Collected data
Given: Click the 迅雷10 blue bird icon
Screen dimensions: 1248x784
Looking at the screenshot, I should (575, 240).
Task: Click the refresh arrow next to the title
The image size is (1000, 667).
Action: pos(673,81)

--

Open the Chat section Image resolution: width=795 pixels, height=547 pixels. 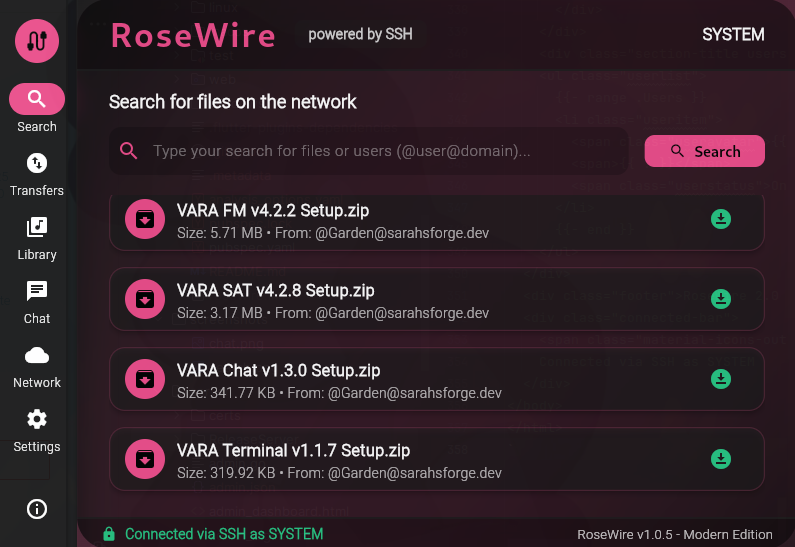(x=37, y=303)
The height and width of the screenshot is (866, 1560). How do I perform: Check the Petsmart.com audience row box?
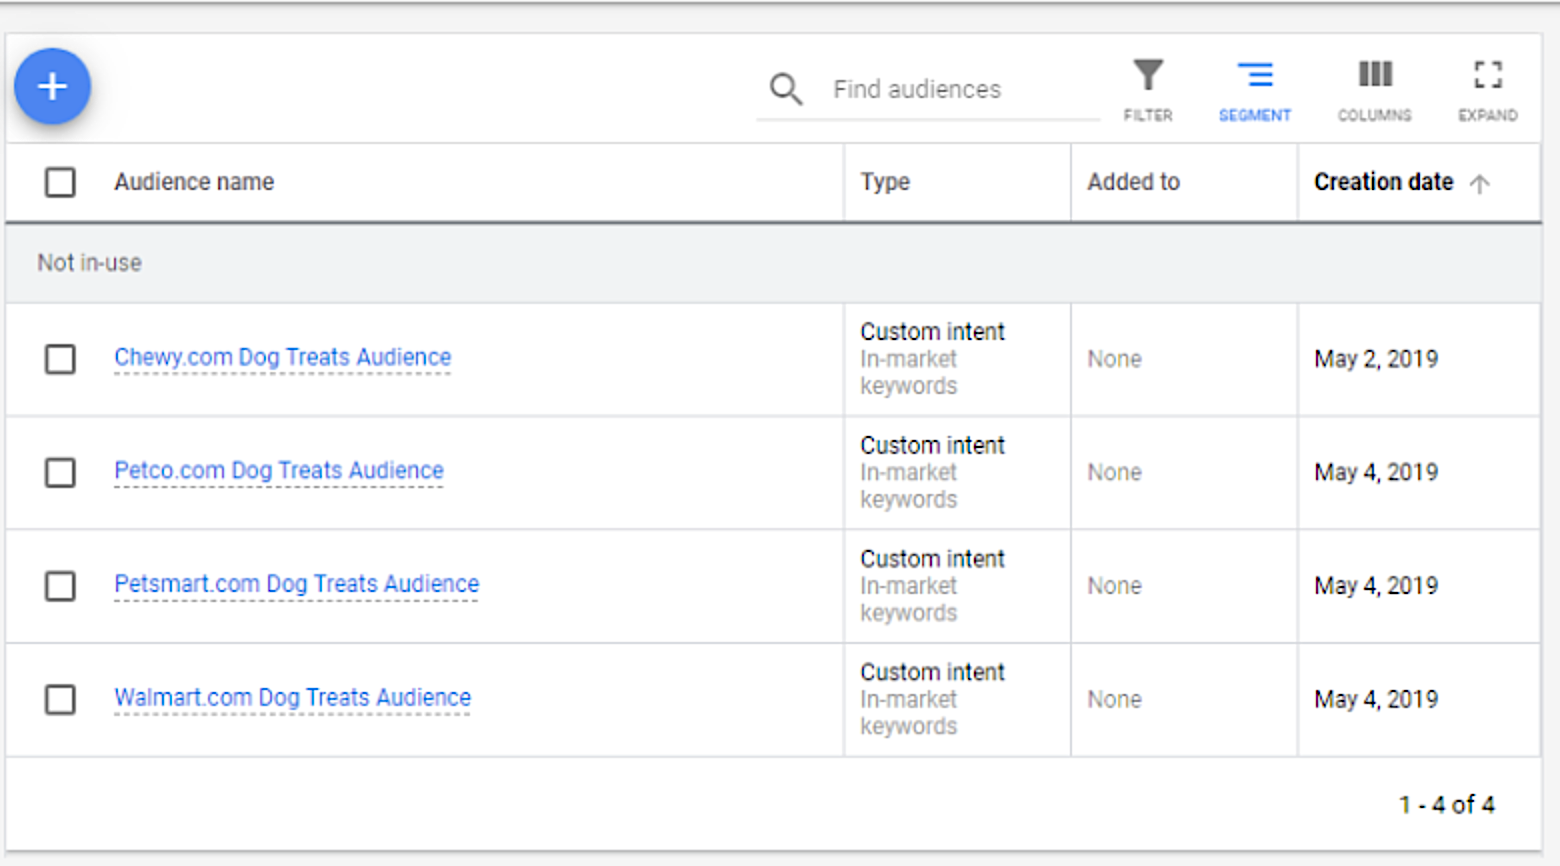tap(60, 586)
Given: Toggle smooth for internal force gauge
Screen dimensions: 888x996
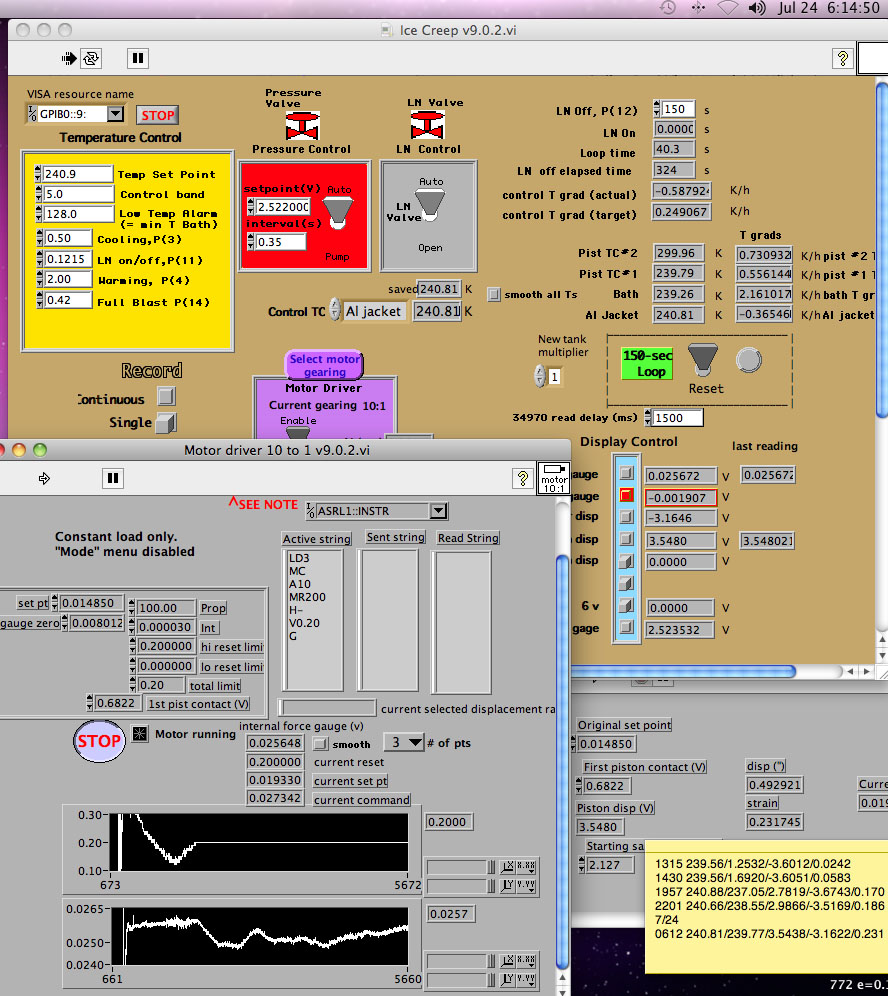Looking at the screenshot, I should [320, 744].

Task to complete | Copy out the lines above that hold the string "Given".

Answer to this problem |
Given: Click the 迅雷10 blue bird icon
Given: Toggle smooth for internal force gauge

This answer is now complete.